**Work instruction 1**
Below is a forum thread about DIY hybrid cars. Turn the paragraph that begins "I know it doesn't jive well" into a short bulleted list of its main points.

**Text shown**
────────────────

Todd, I built a prototype diy hybrid, basically took a fwd car, and added electric drive to one rear wheel. Two independent drivetrains.

It was a lot more work than I thought. Too much work and modification to make it a cost-effective good solution for widespread application
as a replacement for a single-car family.

I think Toyota came up with a pretty good solution, but failed to support a plug-in option. So basically a good approach is to fix that problem
and use their design. 

This is one possible plan for my next project (after the current two are done!  Take the toyota transaxles, add my own smaller ICE and my own controls for them to make it primarily an EV with ICE backup.

Jack Murray


----------



## toddshotrods (Feb 10, 2009)

nimblemotors said:


> Todd, I built a prototype diy hybrid,...
> 
> Too much work and modification to make it a cost-effective good solution for widespread application as a replacement for a single-car family...


Sounds like you have hopes of developing something you can market. I'm just working on a one-off concept at this point. As with the Inhaler, it's just a marketing tool for my design services.

I know it doesn't jive well with conventional DIY EV thinking, but I personally think hybrids are the ticket for most people. There isn't a one size fits all hybrid though. I lean more towards the sport variety, capitalizing on the power of the electric for a performance boost, and a small efficient ICE for virtually unlimited range.

The heavy traffic creeper thing is just to give me an inexpensive way to start experimenting with the concept, and compensate for one of my particular ICE powertrain weaknesses - a clutch pedal in stop-n-go traffic.

────────────────

**Stored data**
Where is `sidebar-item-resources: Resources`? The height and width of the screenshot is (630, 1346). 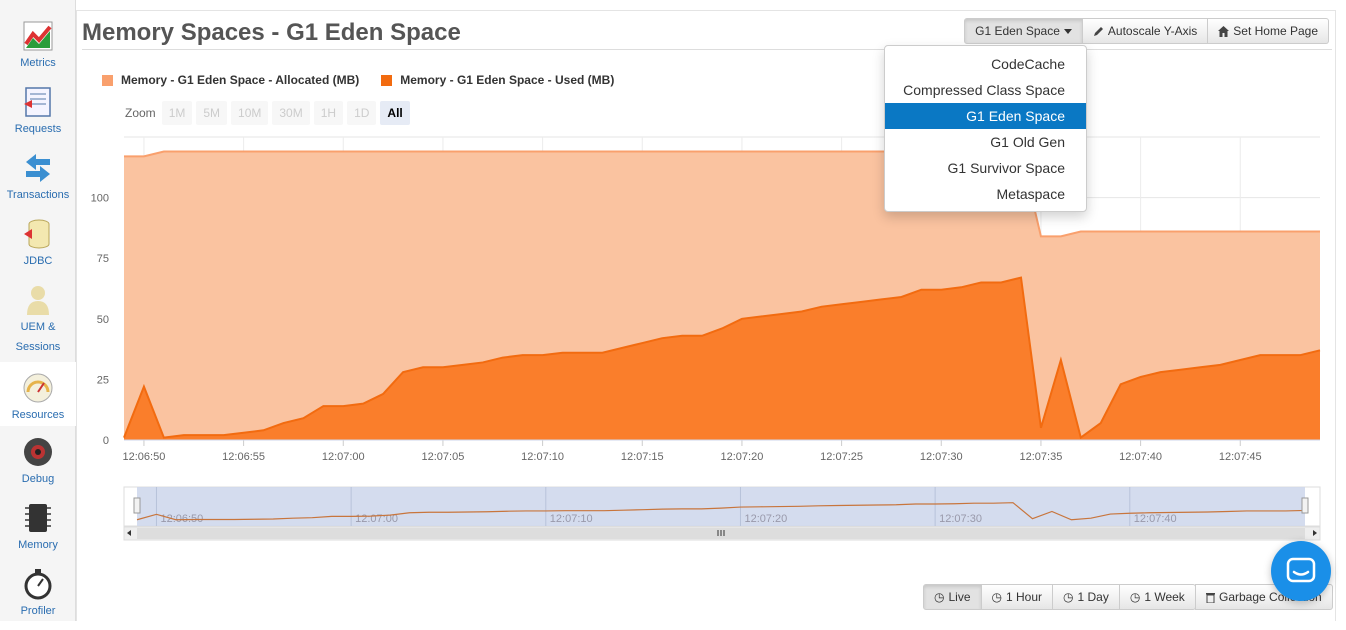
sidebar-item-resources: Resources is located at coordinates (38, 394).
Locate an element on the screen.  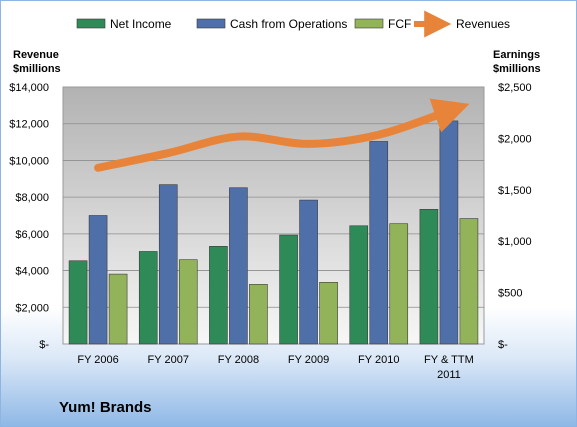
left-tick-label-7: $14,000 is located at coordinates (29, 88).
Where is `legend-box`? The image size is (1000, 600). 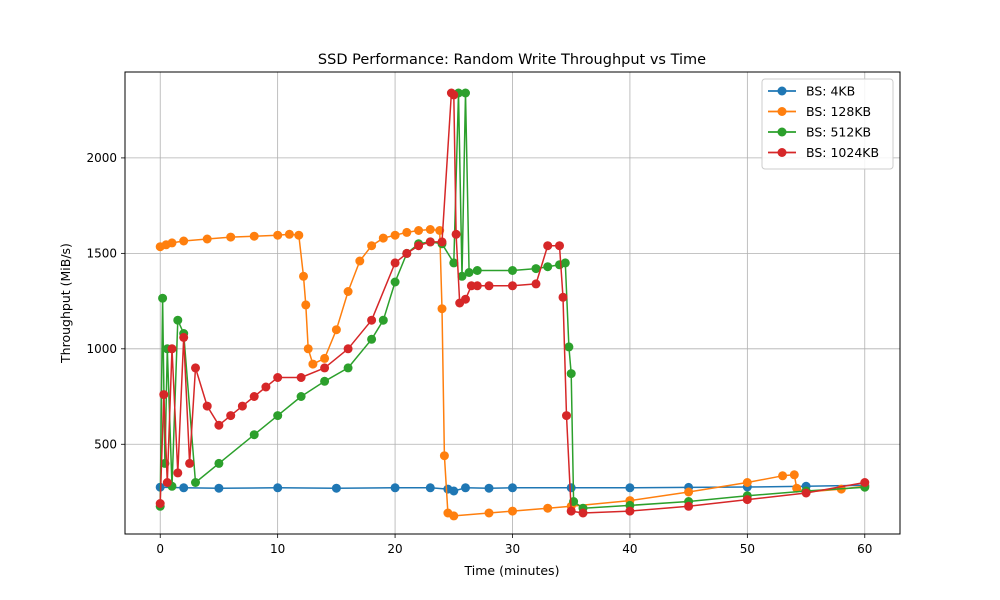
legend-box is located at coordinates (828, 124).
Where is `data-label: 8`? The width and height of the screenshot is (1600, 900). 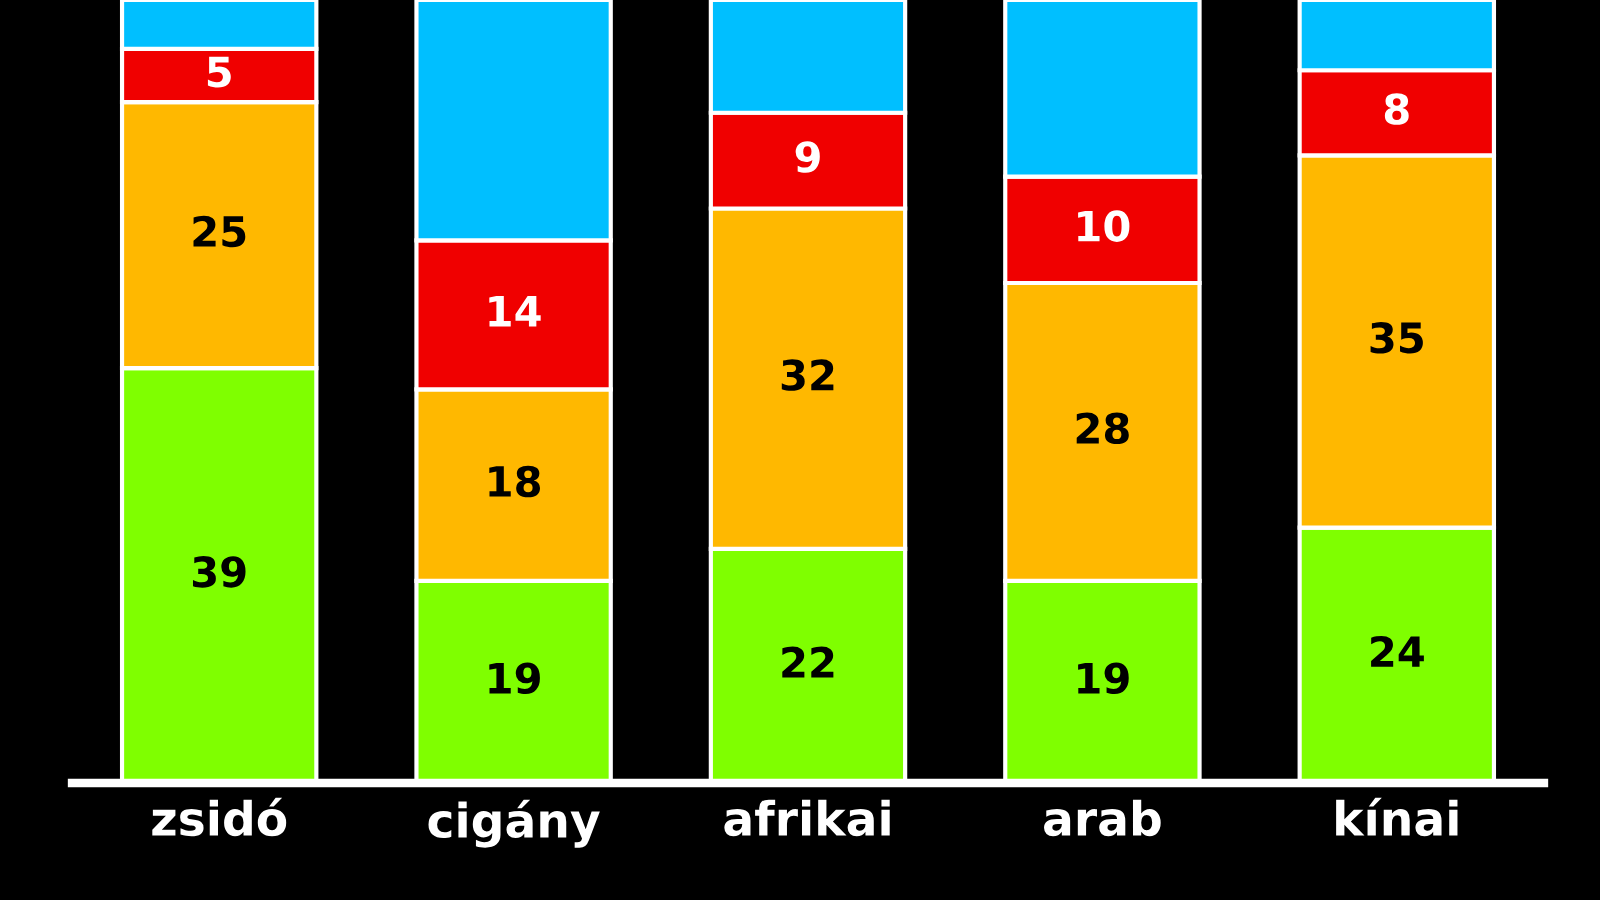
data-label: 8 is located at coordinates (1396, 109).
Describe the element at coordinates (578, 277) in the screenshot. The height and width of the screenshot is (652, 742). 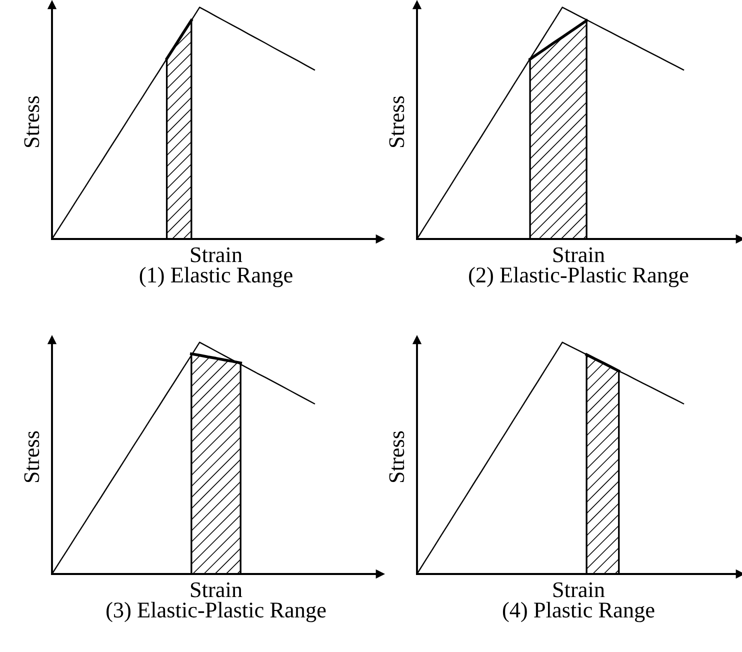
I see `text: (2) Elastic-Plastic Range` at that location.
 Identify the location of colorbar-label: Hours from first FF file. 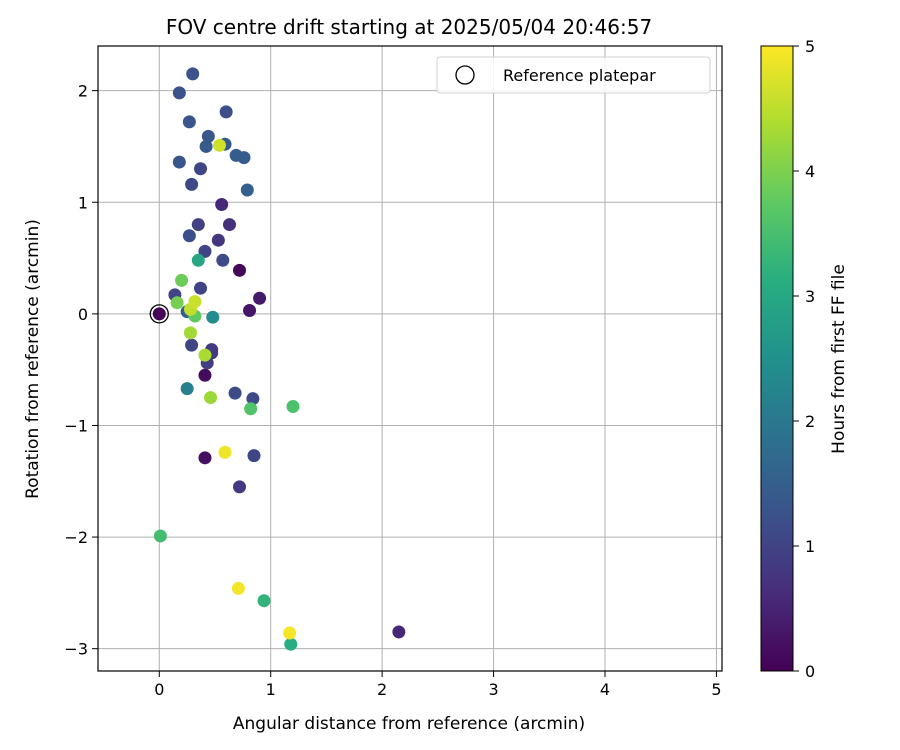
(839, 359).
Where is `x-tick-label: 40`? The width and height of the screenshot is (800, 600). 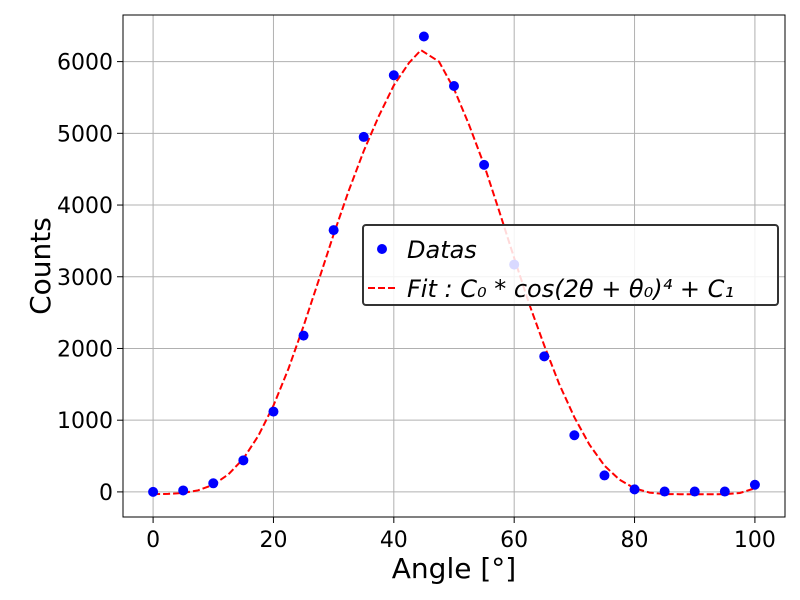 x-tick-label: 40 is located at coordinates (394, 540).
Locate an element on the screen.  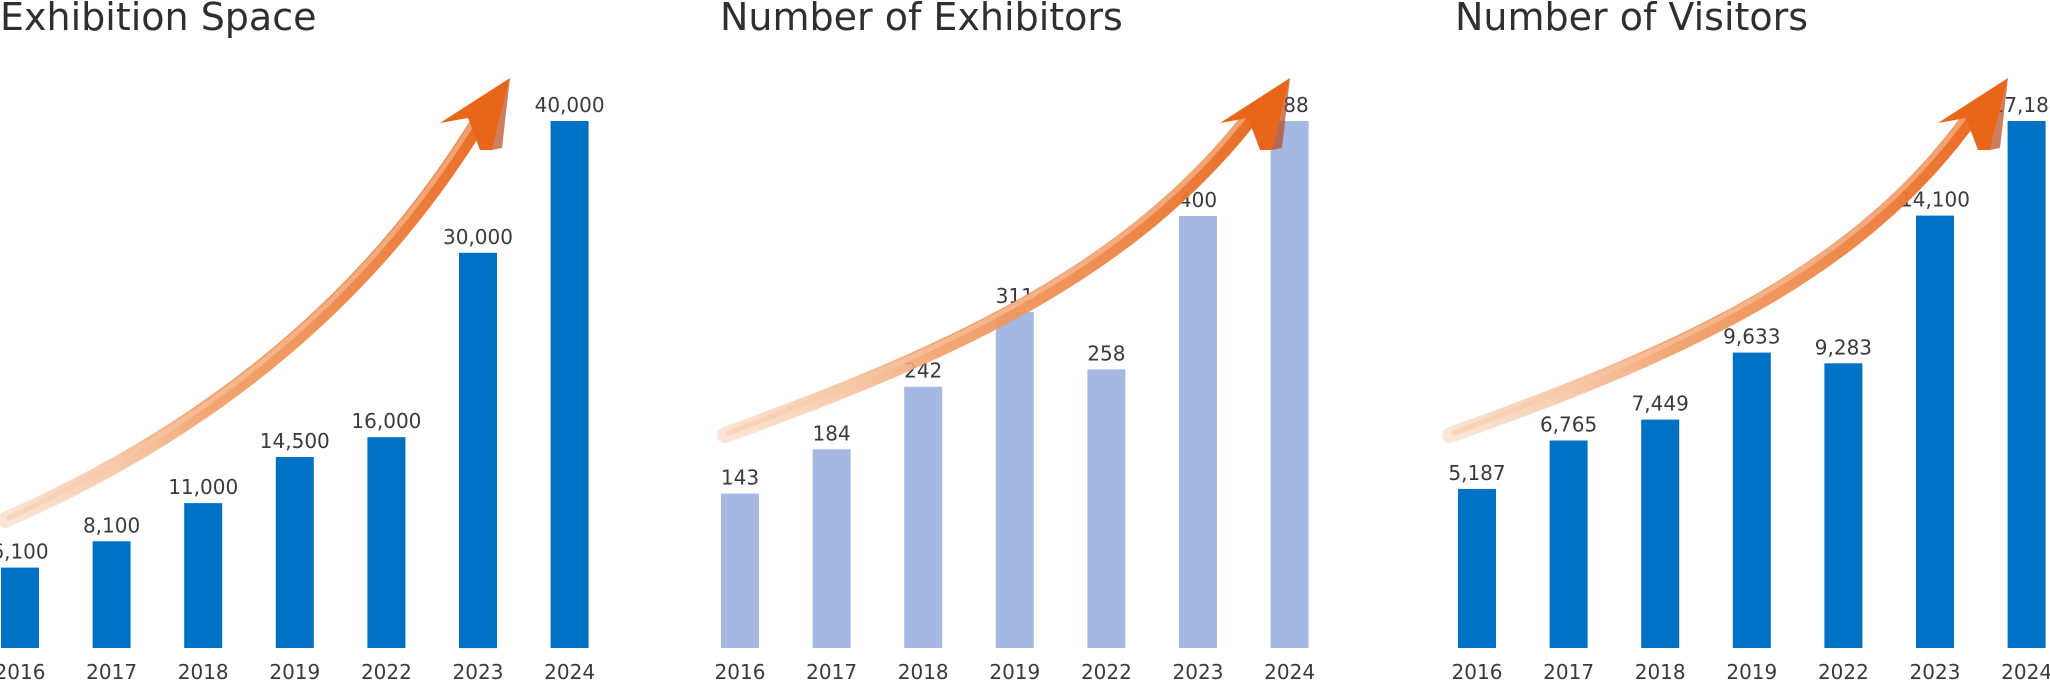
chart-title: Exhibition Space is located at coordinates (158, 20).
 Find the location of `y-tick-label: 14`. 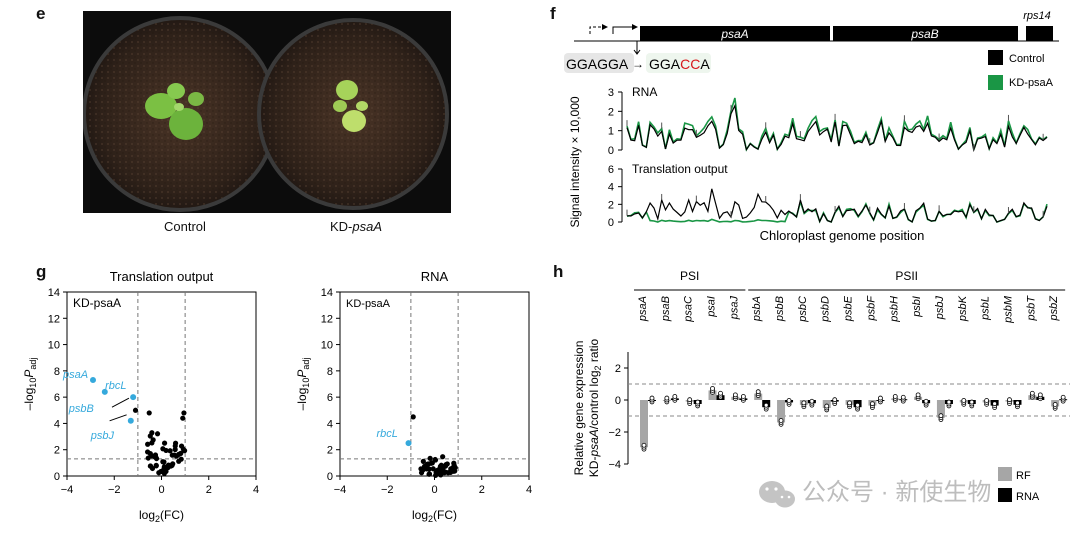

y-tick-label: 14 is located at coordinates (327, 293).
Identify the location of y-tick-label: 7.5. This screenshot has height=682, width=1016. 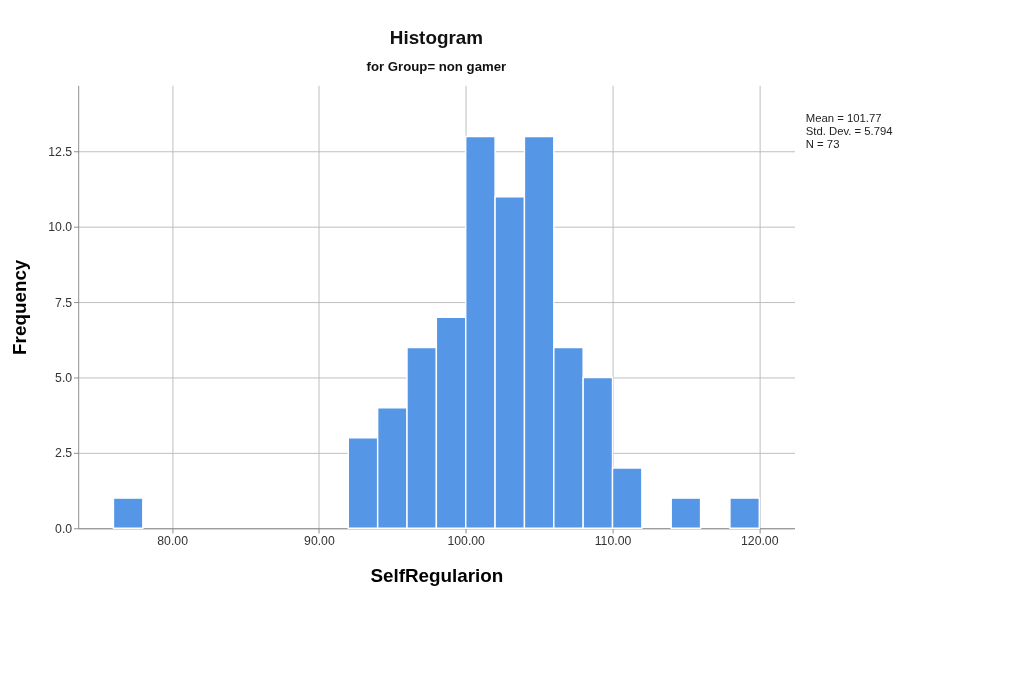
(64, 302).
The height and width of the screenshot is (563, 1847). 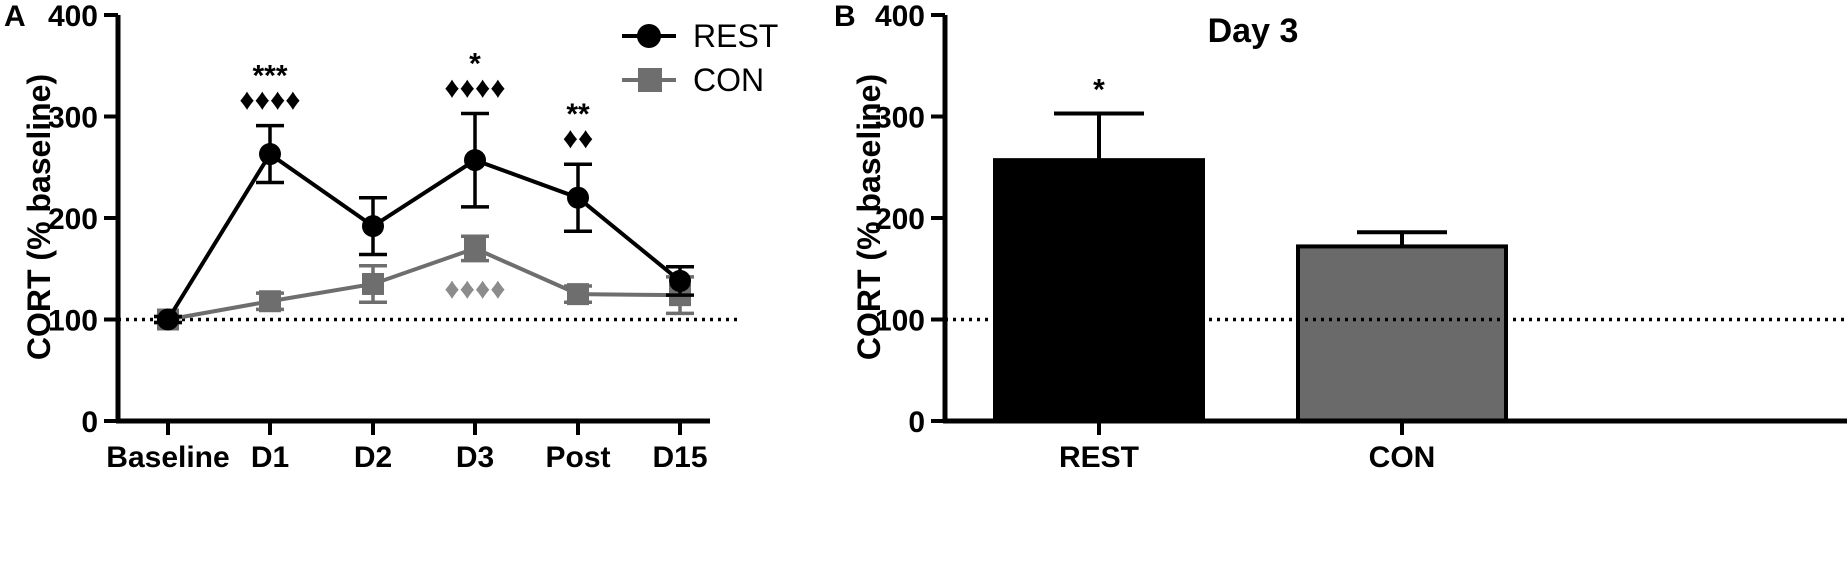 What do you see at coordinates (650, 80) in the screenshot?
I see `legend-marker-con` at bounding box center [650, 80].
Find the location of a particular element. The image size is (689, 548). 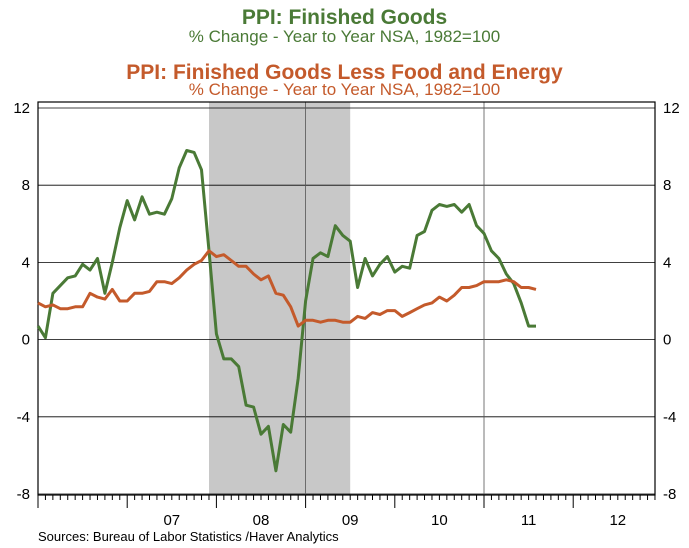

────────────────

**Work instruction 2**
In the records, duplicate the lines from the one with "is (1000, 600)." to the one with "(839, 359).", including both, and leave the pictures out.

**Expected output 1**
- The writer's view clashes with typical DIY EV thinking, but the writer believes hybrids are the best fit for most people.
- No single hybrid design suits everyone.
- The writer favors the sport type, which uses electric power for a performance boost and a small, efficient ICE for almost unlimited range.

**Expected output 2**
Where is `legend-box`? The image size is (1000, 600). 
legend-box is located at coordinates (828, 124).
Where is `data-label: 8`? The width and height of the screenshot is (1600, 900). 
data-label: 8 is located at coordinates (1396, 109).
Describe the element at coordinates (578, 277) in the screenshot. The height and width of the screenshot is (652, 742). 
I see `text: (2) Elastic-Plastic Range` at that location.
 Identify the location of colorbar-label: Hours from first FF file. 
(839, 359).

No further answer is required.